3. Ein Kavalier im Wolfspelz - „Le petit chaperon rouge“ von Charles Perrault
Charles Perraults „Le petit chaperon rouge“, erstmals 1697 erschienen, ist für Erwachsene und Kinder der sozialen Oberschicht verfasst und weist dementsprechende Anpassungen auf (vgl. Zipes: 1993, 25). Die kannibalischen Elemente, sowie Rotkäppchens Fragen nach dem behaarten Körper der Großmutter wurden als unzivilisiert angesehen und daher vom Autor herausgestrichen (vgl. Fabritius: 2010, 57).
Auf dem Weg zur Großmutter bleibt Rotkäppchen stehen, um mit dem Wolf zu sprechen, da es nicht weiß, was für ein gefährliches Tier der Wolf ist und gibt ihm Auskunft über den Wohnort der Großmutter. Dadurch erscheint das Mädchen schon an dieser frühen Stelle naiv, wenn nicht sogar dumm, und gänzlich unerfahren. Auch Rotkäppchens Eigenständigkeit wird bereits bei diesem ersten Aufeinandertreffen angetastet, denn es kann nun nicht mehr selbst entscheiden, welchen Weg es gehen möchte. Stattdessen trifft der Wolf die Wahl für sie, indem er sagt: „ich nehme diesen Weg und du jenen Weg“ (Perrault: 2017, 70).
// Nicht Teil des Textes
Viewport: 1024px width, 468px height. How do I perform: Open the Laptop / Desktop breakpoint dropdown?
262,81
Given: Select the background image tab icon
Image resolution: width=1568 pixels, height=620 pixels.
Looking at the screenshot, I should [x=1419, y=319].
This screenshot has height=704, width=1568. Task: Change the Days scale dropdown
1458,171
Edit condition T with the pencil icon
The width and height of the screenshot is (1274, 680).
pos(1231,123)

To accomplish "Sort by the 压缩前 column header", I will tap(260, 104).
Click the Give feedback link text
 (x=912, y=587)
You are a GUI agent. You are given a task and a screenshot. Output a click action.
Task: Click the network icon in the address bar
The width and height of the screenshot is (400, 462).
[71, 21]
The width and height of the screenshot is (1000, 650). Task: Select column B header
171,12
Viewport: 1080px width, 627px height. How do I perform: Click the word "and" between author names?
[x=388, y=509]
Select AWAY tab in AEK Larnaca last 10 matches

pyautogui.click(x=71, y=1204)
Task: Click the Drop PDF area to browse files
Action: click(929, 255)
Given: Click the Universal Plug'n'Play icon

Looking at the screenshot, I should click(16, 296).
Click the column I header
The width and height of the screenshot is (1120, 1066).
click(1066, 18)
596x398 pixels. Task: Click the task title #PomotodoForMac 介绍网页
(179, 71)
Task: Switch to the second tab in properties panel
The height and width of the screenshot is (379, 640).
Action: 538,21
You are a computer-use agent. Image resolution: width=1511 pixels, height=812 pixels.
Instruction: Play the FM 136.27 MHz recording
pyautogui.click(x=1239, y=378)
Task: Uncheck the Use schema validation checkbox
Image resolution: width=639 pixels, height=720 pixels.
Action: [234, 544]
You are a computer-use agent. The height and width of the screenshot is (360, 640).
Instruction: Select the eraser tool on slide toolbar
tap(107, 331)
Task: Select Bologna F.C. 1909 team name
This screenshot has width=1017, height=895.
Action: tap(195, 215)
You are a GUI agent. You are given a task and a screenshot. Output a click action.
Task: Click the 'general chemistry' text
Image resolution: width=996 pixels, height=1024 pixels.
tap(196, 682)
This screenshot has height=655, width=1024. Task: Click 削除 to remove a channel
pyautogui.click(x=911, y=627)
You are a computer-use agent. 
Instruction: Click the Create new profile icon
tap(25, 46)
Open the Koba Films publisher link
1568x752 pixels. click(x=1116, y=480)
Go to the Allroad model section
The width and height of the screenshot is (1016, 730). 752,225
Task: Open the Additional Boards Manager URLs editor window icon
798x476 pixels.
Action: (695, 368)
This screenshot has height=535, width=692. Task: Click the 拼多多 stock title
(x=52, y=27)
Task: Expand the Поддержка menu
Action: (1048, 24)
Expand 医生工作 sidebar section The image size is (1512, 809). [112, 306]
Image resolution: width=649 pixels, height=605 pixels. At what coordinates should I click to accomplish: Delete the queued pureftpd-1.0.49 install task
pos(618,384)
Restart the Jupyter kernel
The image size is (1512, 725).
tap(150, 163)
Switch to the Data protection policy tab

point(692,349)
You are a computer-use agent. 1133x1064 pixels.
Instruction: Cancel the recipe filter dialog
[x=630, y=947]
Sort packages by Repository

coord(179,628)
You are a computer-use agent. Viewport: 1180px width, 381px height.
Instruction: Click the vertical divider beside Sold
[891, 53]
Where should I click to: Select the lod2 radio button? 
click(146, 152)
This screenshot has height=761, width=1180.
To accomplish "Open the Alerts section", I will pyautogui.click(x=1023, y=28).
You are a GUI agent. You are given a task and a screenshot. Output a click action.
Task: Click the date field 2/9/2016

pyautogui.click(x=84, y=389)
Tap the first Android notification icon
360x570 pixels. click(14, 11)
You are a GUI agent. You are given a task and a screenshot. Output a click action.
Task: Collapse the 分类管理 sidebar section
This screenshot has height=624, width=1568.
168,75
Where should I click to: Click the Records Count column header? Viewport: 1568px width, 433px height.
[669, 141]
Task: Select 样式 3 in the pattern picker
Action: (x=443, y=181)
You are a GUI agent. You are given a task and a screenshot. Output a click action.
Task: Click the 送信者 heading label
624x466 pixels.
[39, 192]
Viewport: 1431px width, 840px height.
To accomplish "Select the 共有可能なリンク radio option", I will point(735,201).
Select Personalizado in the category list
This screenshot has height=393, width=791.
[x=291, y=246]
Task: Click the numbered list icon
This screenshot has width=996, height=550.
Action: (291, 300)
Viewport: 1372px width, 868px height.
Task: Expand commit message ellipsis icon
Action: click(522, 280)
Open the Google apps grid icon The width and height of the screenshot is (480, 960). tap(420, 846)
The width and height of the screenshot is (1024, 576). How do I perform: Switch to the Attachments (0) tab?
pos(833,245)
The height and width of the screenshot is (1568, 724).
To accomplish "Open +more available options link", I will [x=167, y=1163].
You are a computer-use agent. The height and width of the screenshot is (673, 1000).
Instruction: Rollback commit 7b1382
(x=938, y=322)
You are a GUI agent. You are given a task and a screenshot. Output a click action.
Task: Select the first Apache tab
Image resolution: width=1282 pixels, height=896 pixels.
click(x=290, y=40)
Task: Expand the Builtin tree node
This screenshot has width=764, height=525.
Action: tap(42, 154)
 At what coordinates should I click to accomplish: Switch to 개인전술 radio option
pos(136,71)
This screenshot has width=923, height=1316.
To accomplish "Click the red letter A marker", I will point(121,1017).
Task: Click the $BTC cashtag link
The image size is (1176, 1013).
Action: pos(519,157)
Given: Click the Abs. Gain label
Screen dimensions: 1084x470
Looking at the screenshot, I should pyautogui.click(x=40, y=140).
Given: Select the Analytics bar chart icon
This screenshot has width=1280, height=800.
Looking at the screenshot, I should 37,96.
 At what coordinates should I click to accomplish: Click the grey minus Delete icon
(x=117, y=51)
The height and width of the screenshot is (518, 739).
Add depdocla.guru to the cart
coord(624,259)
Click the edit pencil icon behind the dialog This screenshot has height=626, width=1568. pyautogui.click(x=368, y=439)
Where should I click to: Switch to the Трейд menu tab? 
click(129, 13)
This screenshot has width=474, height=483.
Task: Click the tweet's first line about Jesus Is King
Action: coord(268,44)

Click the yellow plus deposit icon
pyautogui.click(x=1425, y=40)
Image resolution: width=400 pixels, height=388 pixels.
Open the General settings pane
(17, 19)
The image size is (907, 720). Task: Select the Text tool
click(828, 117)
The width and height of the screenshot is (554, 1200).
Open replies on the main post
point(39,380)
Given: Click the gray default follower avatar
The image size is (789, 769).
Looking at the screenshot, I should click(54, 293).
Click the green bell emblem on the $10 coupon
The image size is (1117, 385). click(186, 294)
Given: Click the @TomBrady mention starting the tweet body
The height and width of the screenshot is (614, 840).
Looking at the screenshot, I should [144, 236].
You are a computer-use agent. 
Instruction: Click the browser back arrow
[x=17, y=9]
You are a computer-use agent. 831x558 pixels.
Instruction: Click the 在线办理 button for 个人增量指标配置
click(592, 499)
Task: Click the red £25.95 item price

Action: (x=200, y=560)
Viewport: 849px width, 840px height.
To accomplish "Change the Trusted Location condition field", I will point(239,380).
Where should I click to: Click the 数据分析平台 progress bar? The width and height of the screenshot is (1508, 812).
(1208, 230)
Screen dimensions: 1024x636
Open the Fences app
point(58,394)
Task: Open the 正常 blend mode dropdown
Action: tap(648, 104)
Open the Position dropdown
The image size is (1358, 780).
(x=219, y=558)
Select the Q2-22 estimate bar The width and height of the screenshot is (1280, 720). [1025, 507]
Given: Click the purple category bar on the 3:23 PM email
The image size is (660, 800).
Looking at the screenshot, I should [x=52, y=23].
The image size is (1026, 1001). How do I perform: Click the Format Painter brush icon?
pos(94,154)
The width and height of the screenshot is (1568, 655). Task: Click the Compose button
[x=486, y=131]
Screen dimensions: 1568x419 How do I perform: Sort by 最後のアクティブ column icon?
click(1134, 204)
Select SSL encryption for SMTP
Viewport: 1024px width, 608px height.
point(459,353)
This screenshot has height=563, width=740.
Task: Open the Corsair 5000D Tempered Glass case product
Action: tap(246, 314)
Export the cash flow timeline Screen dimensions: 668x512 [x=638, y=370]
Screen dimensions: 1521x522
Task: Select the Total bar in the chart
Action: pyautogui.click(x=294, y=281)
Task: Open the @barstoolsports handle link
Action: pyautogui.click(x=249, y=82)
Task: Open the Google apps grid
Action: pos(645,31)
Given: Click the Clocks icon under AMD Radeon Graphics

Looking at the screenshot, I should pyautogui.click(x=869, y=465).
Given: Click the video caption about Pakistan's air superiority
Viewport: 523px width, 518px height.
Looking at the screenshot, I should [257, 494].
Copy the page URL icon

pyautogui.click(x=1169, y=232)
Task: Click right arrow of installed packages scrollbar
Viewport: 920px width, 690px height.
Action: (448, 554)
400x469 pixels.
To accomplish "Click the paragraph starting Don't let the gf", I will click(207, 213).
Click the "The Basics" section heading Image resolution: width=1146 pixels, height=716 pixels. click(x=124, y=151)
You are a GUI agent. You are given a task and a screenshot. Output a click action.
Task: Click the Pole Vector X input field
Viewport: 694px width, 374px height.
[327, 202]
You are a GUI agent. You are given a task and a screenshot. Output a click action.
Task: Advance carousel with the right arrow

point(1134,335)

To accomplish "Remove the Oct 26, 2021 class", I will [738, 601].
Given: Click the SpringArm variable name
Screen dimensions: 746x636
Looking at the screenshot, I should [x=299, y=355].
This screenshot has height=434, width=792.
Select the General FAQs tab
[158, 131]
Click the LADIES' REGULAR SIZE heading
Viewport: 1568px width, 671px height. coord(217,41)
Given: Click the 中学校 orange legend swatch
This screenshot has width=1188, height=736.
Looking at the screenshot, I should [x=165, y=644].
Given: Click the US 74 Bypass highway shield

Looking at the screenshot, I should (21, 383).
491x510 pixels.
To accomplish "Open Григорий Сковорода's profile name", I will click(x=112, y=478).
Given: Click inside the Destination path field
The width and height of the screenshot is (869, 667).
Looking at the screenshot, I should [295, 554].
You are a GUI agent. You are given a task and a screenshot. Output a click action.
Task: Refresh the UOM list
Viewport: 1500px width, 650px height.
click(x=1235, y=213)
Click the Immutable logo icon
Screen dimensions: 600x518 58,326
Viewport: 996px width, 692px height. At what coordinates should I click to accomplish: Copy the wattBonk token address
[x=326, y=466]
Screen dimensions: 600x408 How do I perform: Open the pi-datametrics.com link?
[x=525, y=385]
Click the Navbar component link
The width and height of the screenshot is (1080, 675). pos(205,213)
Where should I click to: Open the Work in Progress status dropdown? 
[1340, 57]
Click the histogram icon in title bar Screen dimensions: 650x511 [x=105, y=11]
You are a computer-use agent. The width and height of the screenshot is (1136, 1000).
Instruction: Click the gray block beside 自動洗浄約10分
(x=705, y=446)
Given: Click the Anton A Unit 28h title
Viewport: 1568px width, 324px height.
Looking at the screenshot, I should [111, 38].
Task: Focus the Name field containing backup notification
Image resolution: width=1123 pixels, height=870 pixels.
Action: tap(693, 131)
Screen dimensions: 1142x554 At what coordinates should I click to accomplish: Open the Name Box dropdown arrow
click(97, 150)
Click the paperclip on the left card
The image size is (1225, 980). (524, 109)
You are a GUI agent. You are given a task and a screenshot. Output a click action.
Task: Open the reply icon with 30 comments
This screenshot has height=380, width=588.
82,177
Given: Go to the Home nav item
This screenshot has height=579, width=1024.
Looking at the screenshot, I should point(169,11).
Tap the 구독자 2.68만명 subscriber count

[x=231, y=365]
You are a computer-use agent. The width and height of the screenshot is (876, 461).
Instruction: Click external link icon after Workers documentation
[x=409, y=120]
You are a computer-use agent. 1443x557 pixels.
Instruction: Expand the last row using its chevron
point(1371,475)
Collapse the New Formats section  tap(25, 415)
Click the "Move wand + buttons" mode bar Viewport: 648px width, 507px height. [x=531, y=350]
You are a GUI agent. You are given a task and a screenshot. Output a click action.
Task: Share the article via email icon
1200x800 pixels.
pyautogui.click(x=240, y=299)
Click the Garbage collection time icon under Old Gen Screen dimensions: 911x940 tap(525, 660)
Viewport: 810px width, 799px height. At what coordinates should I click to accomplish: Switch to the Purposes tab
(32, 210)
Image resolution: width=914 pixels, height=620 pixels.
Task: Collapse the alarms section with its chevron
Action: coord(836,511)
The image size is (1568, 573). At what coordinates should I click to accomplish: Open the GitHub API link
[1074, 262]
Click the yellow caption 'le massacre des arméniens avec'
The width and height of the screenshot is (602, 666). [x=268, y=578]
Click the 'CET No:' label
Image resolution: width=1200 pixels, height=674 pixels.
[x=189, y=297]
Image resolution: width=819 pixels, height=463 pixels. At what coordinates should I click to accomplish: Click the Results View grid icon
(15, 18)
Auf seinem weiteren Weg hat Rotkäppchen Freude daran, Haselnüsse aufzulesen, hinter Schmetterlingen herzulaufen und Blumen zu pflücken, wodurch es pflichtvergessen und kindlich erscheint. Im Gegensatz zu der Version der Gebrüder Grimm, geht dieses Verhalten aber allein vom Mädchen selbst aus, der Wolf muss es nicht erst auf die Natur um es herum aufmerksam machen.